Management of ADHD in Hispanic Patients: Disparities in Cultural Beliefs between Hispanics and Whites

Disparities in Cultural Beliefs between Hispanics and Whites

In addition to the distinguishing features of individual Hispanic subgroups, clinicians who treat Hispanic children with ADHD must consider important cultural differences that distinguish the overall Hispanic population from non-Hispanic white children. A large national survey conducted for McNeil Consumer & Specialty Pharmaceuticals by Harris Interactive online and through telephone interviews sought to explore cultural differences among more than 3,300 parents or caregivers of children from 6-17 years of age. A random selection process with two sampling methods was used to sample respondents. The first sample was generated through random-digit-dialing procedures and was comprised of respondents who completed a survey within the past two years. The second sample was also a random-digit telephone sample but was targeted to exchanges with a high-er-than-average number of minority residents. This ensured inclusion of minority participants who might have been excluded if the survey were limited to Internet users alone. People who chose not to answer >3 questions were not included in the total sample. The survey asked questions about ADHD, including how familiar the caregivers were with the symptoms and treatment of ADHD and how they believed race or ethnicity might have an impact on the diagnosis of ADHD. Approximately 30% of these respondents were Hispanic (1,034), including persons from Latin America, Mexico, Puerto Rico and Cuba.

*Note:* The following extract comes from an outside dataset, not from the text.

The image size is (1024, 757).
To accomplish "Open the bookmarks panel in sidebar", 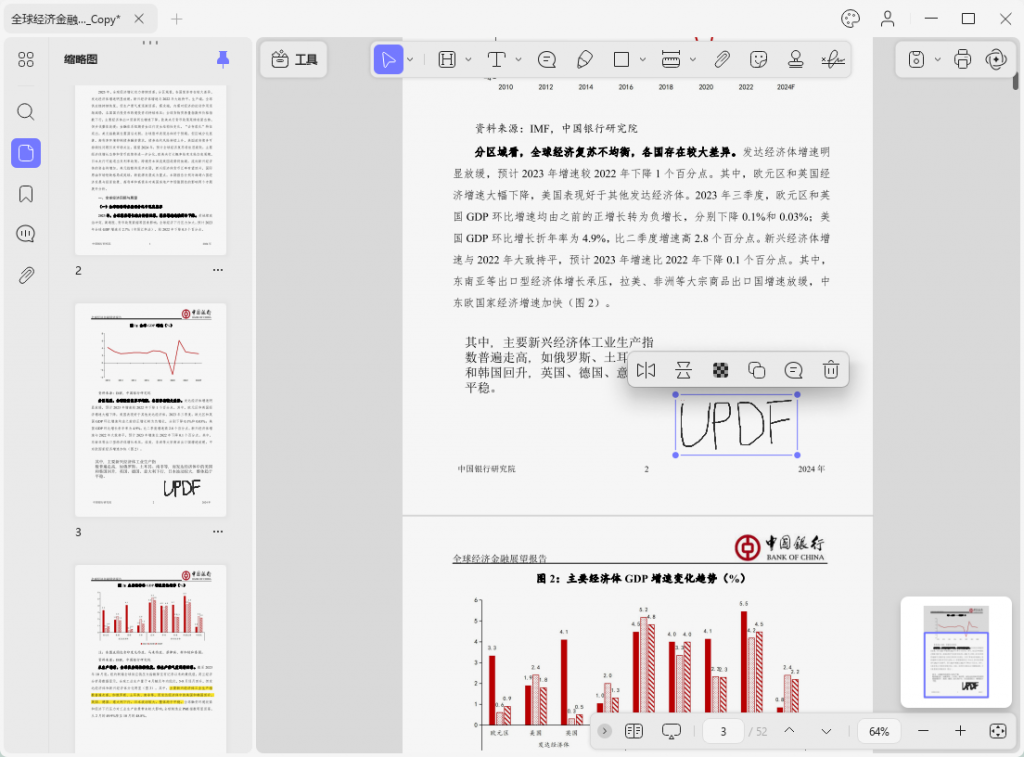I will (x=26, y=194).
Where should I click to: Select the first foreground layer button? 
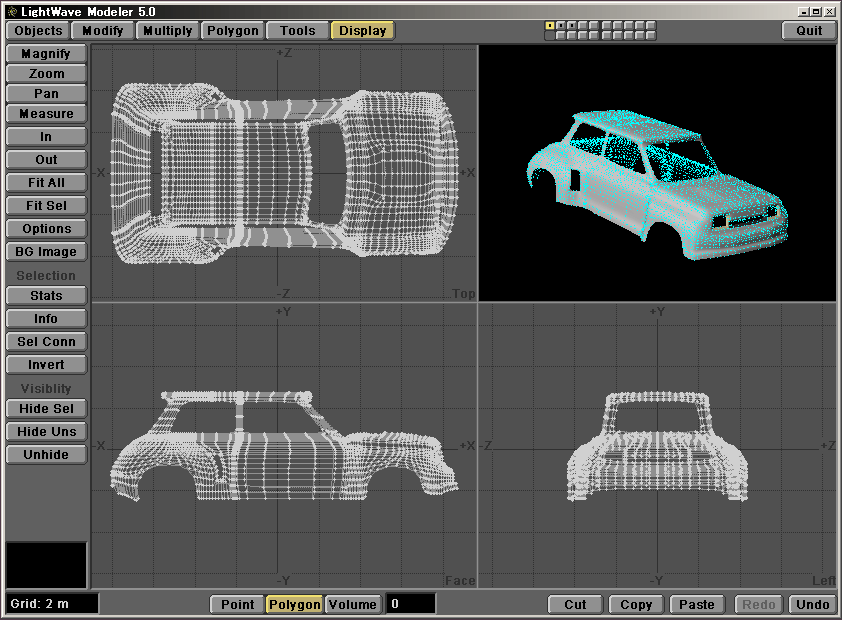(549, 26)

The majority of Hispanic respondents were female (69%), 30-49 years of age (70%), and had graduated from high school (23%) or completed >1 years of college (66%). The percentage of Hispanics (25%) who reported having an income <$25,000 was more than double that of white respondents (10%), whereas the percentage of Hispanics (16%) who reported an income of $50,000-$74,999 was nearly half that of white respondents (28%). One-third of Hispanic respondents (33%) completed the interview/questionnaire in Spanish.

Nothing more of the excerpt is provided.